I expect an inlined interface or virtual call to be the same as an inlined non-virtual call. But since the CLR (4.5, Windows 7 x64, using 32 or 64-bit codegen) won't emit an inlined virtual/interface call for int Add(int, int) -- it's slower.

In my simple program doing a loop, calling an Add function on an interface, it is definitely making a function call each time. It unrolls 4 times, and loads the function pointer once per iteration - I'd have though it would only load it once overall. Loop is 89 bytes. There is no conditional inside the loop to check for the type.[1]

If I change it to not use the interface (don't cast to the interface type), it's unrolled and inlined. Loop is 34 bytes.[2]

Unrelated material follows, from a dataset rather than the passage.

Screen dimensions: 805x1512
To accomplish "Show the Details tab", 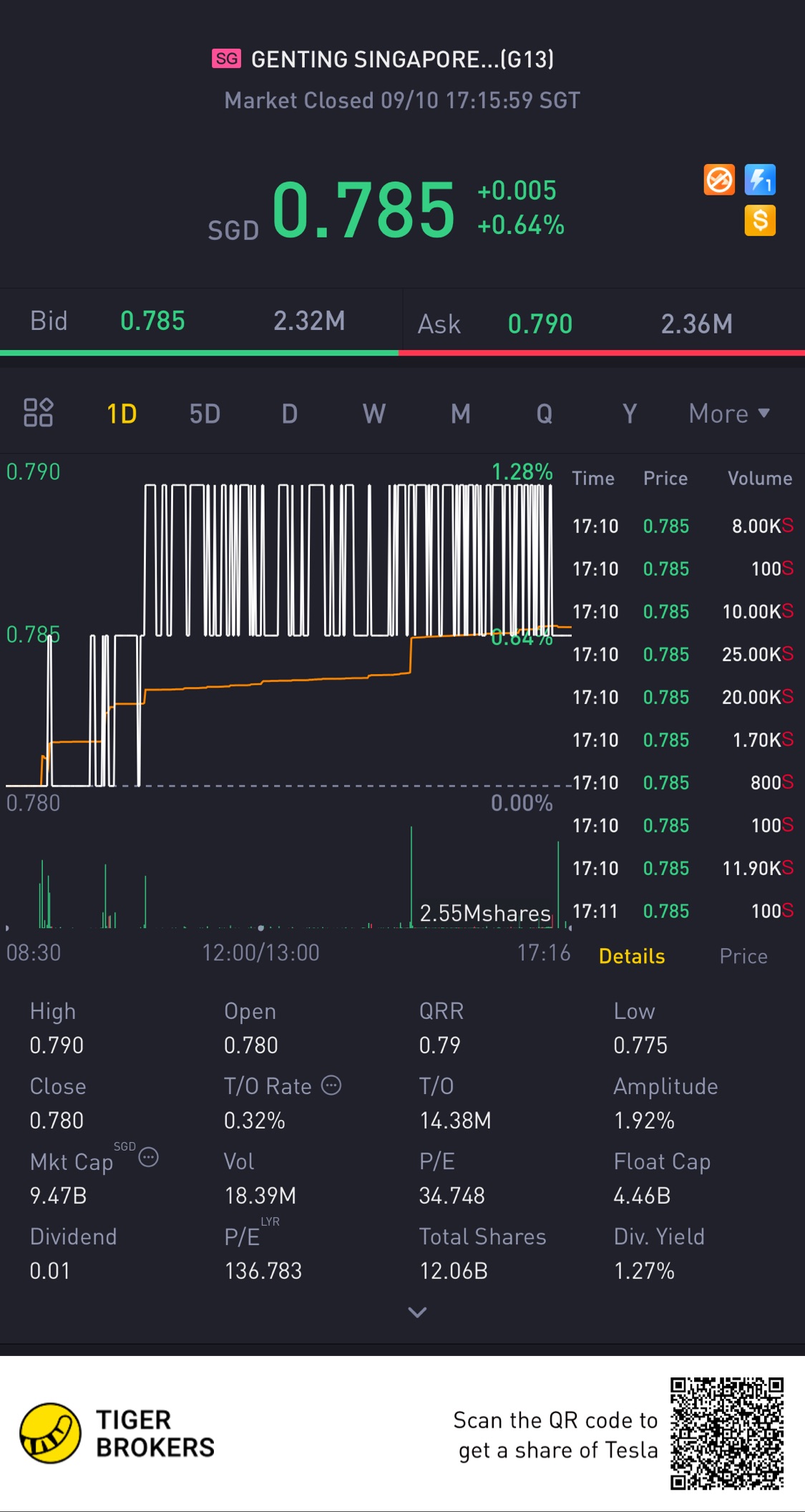I will point(632,956).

It's the same on 32-bit, except there's no unrolling. The non-virtual loop body is 2 instructions (inc, add). The interface has a push, 3 movs and a call. The virtual one requires two extra movs (to load the function pointer - with an interface the address is embedded as a literal).

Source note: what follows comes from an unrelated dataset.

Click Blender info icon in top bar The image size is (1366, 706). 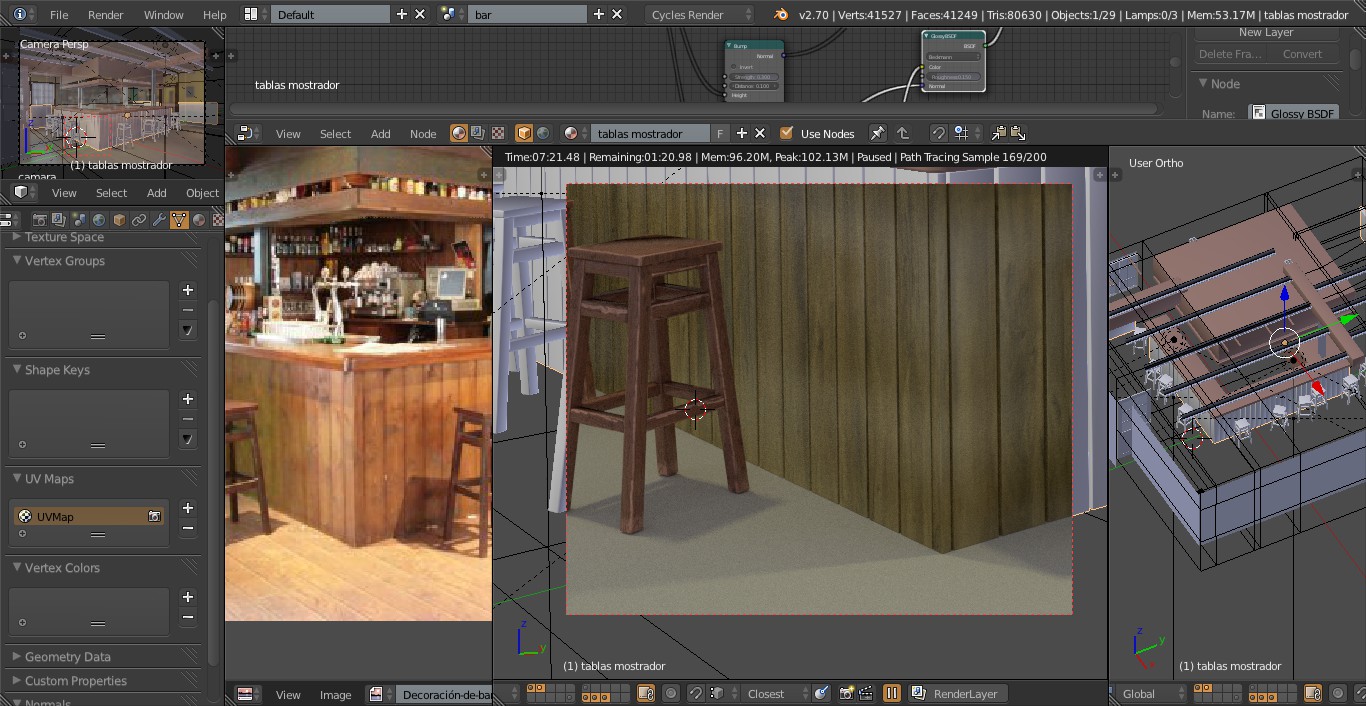point(20,14)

Shrug. Maybe it still doesn't work with value types? I started it without VS then broke in with the debugger to get the disassembly.

The loop is doing "y = x.Add(y, i)" where y is a local.

Edit: Aha! Using an interface method (not virtual) and strings, I was able to get inlining. I guess the CLR is still weak in dealing with value types.

1: Start of the loop using an interface:

  lea r8d,[rdi-1]
  mov rbx,qword ptr [FFEEFE60h]
  mov edx,eax
  mov rcx,rsi ; rsi is the object pointer
  lea r11,[FFEEFE60h] ; I am embarrassed to admit I don't know what r11 is doing
  call rbx ; just does lea eax[rdx+r8], ret
  ; similarly 3 more times then loop
2: Without using the interface, the loop body:

  lea eax,[r8-1] ; r8's the counter
  add ecx,eax   
  lea edx,[rcx+r8]
  lea ecx,[rdx+rax]
  lea eax,[r8+2]
  add ecx,eax
  ; then loop
Nice work digging in and figuring out how to trigger it. I fiddled around some earlier and wasn't able to reproduce the behavior I saw before, so I gave up. :) You are correct that the CLR does a poor job optimizing value types, and I probably made the same mistake (i.e. used a struct)